If you want to find out what other information you should be making available to your channel partners, keep a list of the questions people ask. You may already know the three most commonly asked questions. Include them in your marketing materials for your channel partners. Not only will this save you time, but more importantly, it will also make it easier for your channel partners to do business with you.
Make sure your pricing is as complete as possible. You might protest, “But we sell custom products. We can’t make a price list.”
Think of it this way—what methods do you use to set your prices? Could you give that information to your channel partners so they can calculate their own pricing? What can you do to make it simple for them? A custom door company developed a system that allowed distributors, lumber supply companies, and even contractors to generate a price for a custom door. They gain a lot of sales simply because it is very easy for potential buyers to get a price.
Be sure there is a simple and clearly defined procedure for handling complaints. When a channel partner or end consumer has a problem, please don’t compound it by making it difficult for them to communicate with you. Rather, give them clear direction up front about how to file complaints. Put people and systems in place so you can respond quickly to address their problems.
Educate your channel partners and end customers as much as possible. The more they know, the more they are empowered to make a good buying decision. Explain why you do things the way you do and how it benefits the customer. Provide your channel partners with brochures, catalogs, price lists, diagrams, illustrations, pictures, charts, research, stories, sample kits, and anything else you can think of that will empower them to sell. Inform them of new products, new production methods, and new policies and procedures as soon as they are available.
In today’s world it is not good enough to simply communicate—you must communicate quickly and completely. Answer phone calls if at all possible. Return voicemails as soon as possible—within five minutes is not too soon. According to one report, sales reps that responded to online questions within five minutes were seven times more likely to have meaningful conversation with a decision-maker than reps who responded to questions an hour later. 1
Sometimes we delay calling someone back because we don’t have an answer to their question. Call them back anyway and let them know you got their message and that you are working on the answer. Don’t make them wait until tomorrow to hear from you. Provide an estimate of how long it will take you to have the answer. When you do give information, make sure it is complete so they won’t need to ask more questions later. A fast satisfactory answer makes a huge positive impression.
Information should also flow from your customers back to you. You should be asking questions and gathering information that will help you improve your products and services. It is a good practice to get out into the field and talk with the partners in every segment of your channel. You should also be talking with your consumers to discover their frustrations and challenges. Discuss possible solutions. Solve their problems for them as much as possible. The more of their problems you can solve, the more they will value your relationship.
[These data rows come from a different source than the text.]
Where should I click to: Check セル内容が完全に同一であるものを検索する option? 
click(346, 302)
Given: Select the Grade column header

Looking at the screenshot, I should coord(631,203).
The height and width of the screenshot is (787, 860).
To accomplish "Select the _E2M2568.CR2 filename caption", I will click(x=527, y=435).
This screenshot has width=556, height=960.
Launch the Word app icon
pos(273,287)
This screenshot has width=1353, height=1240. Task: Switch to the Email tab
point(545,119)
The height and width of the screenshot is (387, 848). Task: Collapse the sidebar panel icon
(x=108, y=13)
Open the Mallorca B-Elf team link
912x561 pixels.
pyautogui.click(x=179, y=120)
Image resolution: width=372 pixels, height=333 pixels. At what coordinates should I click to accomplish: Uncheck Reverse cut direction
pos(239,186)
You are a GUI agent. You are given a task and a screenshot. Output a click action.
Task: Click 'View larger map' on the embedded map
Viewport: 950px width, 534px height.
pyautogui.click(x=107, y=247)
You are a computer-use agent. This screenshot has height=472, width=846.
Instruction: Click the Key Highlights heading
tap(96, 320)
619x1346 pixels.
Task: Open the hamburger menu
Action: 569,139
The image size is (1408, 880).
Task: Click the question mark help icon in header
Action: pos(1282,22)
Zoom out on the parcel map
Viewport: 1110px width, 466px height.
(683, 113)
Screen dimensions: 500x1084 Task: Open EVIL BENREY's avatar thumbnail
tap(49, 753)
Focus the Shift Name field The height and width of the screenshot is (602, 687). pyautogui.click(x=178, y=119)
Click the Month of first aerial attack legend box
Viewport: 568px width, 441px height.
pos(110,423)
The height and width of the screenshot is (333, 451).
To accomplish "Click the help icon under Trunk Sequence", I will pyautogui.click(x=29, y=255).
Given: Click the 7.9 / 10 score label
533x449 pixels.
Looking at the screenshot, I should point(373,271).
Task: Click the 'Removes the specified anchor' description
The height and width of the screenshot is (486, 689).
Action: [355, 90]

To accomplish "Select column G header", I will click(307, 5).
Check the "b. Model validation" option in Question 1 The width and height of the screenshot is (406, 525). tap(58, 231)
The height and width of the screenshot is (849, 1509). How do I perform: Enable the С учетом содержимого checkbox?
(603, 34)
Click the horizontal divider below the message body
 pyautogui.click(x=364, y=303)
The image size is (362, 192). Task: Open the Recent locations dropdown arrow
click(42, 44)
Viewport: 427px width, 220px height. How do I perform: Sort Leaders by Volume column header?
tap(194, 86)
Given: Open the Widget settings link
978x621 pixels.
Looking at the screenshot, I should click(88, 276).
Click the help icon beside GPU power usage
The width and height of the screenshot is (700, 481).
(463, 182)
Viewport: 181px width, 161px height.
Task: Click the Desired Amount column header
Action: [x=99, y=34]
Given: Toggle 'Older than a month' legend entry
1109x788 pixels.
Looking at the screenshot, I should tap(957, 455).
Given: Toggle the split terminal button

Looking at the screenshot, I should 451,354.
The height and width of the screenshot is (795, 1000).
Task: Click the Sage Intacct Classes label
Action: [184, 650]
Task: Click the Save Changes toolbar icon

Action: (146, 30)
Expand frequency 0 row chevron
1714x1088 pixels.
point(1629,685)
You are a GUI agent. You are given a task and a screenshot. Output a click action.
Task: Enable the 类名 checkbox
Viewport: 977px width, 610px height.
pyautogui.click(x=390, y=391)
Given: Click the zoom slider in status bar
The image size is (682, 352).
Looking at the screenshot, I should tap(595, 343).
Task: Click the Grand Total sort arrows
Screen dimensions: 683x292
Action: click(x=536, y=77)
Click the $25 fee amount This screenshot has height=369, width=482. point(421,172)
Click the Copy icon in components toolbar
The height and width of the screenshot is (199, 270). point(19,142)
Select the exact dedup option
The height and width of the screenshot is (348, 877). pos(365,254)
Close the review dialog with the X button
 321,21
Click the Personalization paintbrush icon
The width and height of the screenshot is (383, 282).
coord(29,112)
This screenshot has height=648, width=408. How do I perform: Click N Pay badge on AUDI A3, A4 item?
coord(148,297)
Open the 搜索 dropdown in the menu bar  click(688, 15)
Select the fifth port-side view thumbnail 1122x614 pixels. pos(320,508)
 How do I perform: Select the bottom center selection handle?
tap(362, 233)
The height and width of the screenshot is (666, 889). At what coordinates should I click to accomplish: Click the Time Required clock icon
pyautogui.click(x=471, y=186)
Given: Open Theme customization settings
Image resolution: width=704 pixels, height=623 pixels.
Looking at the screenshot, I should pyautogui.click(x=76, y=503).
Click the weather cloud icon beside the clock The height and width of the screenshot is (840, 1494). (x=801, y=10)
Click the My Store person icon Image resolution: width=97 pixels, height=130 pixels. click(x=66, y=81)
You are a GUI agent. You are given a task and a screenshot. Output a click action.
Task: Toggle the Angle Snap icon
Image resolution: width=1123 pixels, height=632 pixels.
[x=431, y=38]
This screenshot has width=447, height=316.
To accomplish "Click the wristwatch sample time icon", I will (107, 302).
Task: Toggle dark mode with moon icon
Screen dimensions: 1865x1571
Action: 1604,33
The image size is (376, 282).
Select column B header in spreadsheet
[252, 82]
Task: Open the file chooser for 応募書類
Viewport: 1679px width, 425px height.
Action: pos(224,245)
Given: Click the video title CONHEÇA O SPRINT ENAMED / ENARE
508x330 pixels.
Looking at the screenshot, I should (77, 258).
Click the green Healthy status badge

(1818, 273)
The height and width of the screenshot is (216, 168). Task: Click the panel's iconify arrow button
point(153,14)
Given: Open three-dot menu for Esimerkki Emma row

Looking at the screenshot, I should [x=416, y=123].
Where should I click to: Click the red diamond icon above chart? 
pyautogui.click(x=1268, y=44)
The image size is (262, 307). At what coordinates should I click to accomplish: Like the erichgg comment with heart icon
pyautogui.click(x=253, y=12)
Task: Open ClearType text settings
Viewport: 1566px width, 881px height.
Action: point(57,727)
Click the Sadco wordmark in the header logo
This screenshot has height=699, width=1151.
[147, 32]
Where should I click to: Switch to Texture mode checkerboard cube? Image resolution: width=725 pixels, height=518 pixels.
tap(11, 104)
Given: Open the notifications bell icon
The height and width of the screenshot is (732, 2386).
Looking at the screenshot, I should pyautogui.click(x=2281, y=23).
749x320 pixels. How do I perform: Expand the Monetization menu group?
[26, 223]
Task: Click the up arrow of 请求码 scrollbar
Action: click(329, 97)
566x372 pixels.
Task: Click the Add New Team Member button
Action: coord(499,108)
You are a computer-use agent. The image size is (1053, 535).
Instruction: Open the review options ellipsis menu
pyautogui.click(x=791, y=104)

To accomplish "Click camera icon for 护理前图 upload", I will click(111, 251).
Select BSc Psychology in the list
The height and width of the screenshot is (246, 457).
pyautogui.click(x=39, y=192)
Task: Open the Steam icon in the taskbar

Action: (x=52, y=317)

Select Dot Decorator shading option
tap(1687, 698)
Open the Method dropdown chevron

Invest deeply in your channel partners. Pay attention to them. Teach them, train them, listen to them, learn from them, and help them. Give them all the tools and information you possibly can.
What part of your marketing channel needs the most improvement? How can you turn that trouble spot into the smoothest, most effective part? When your channel is structured properly and information is flowing both directions, products and money will float along with it.